▸ Short problem:
Repeat the material below word for word, leaving out the pictures.
--- begin Extracted entries ---
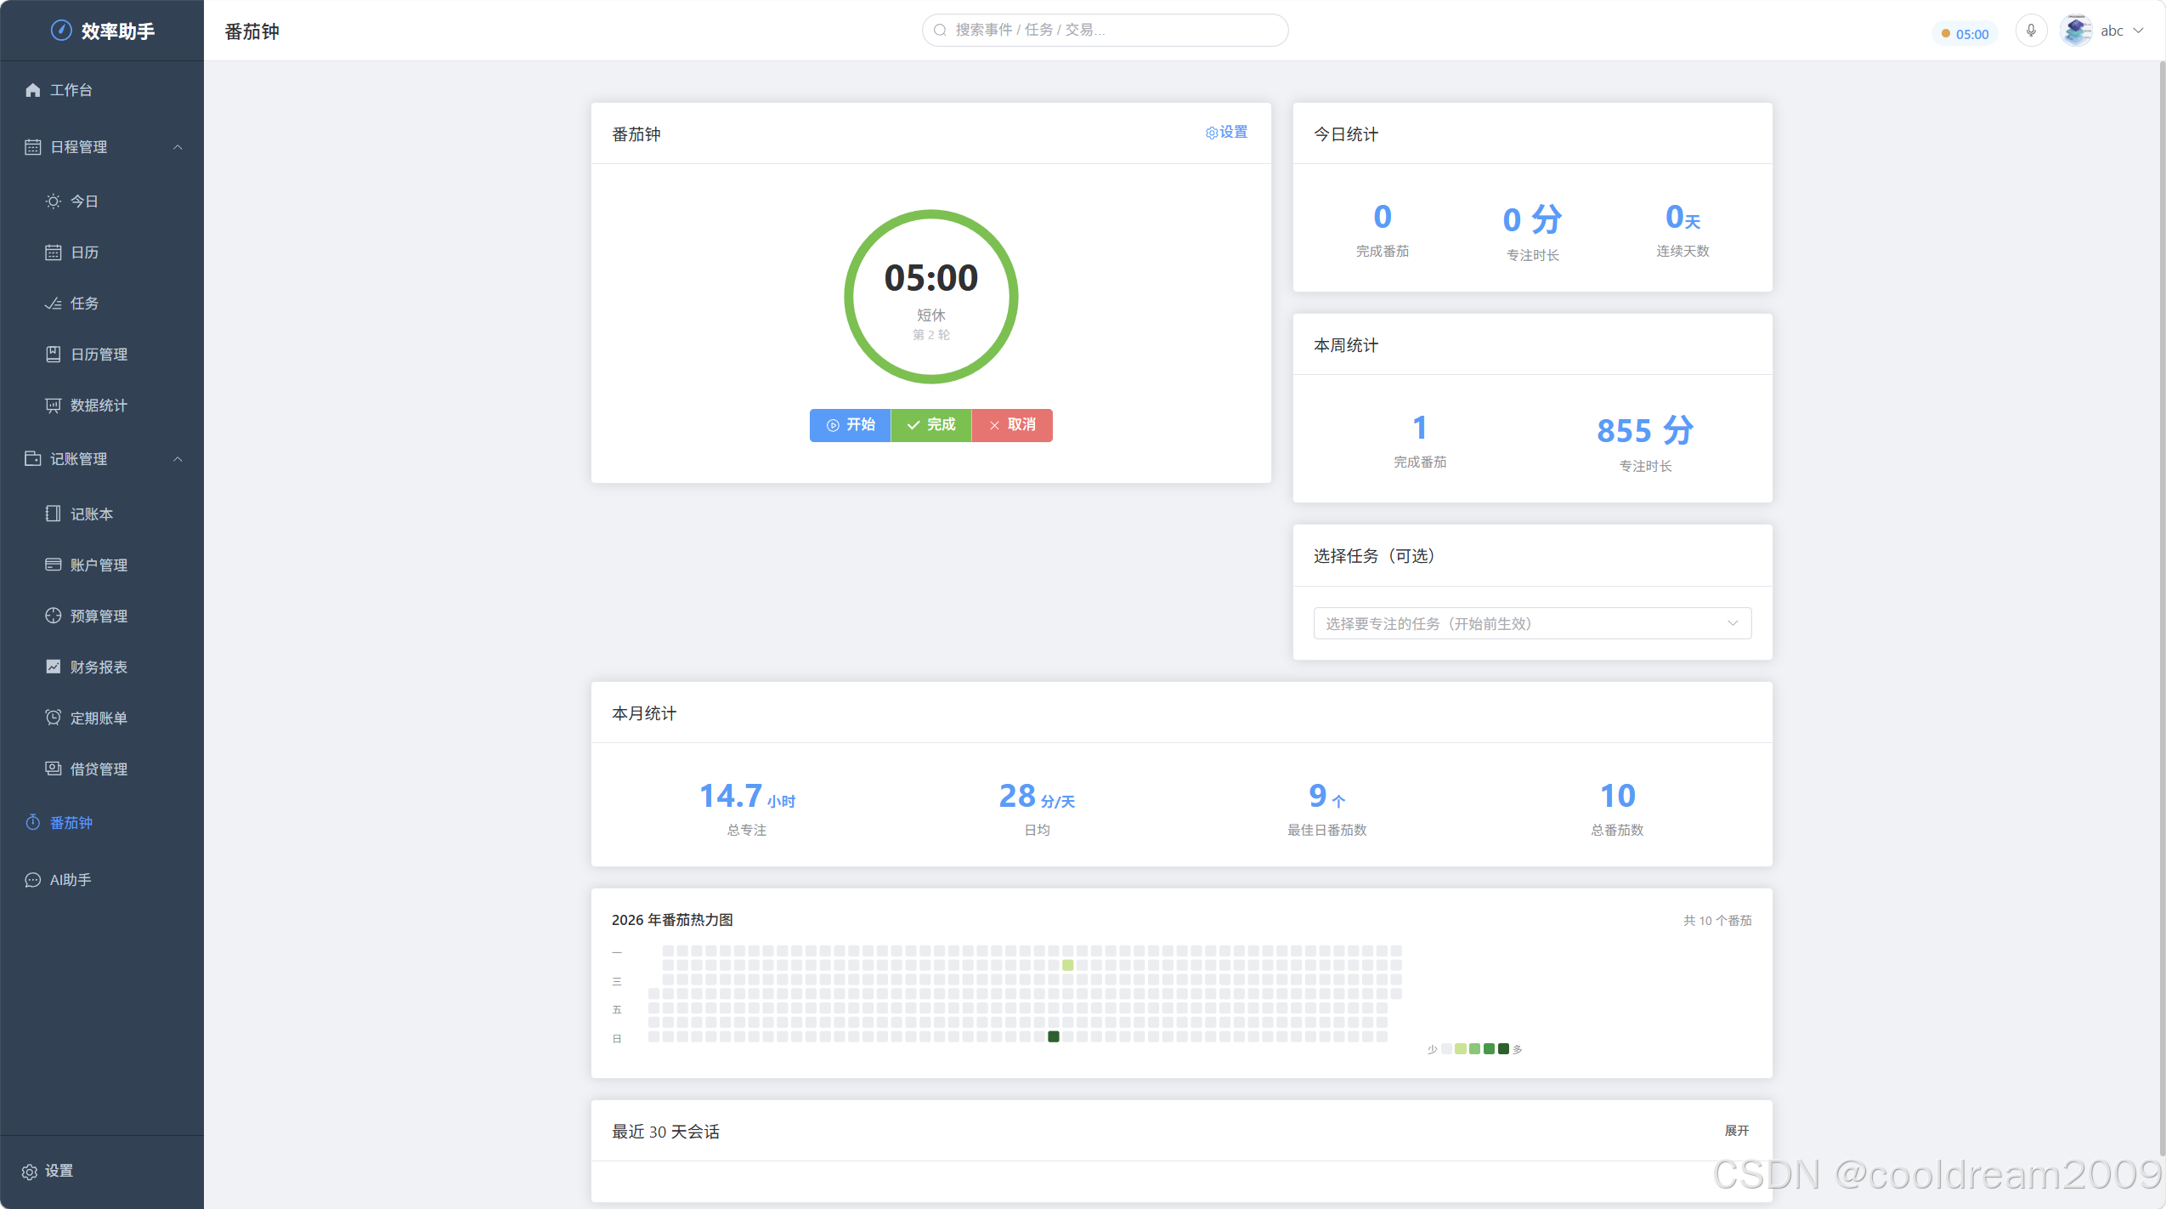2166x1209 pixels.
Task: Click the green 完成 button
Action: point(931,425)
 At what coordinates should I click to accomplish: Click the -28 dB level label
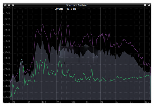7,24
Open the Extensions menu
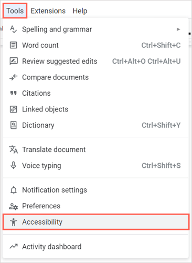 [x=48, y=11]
--- end Extracted entries ---
▸ Written solution:
2166x1209 pixels.
Task: Click the green 完成 button
Action: point(931,425)
 At what coordinates should I click to accomplish: Click the -28 dB level label
7,24
Open the Extensions menu
 [x=48, y=11]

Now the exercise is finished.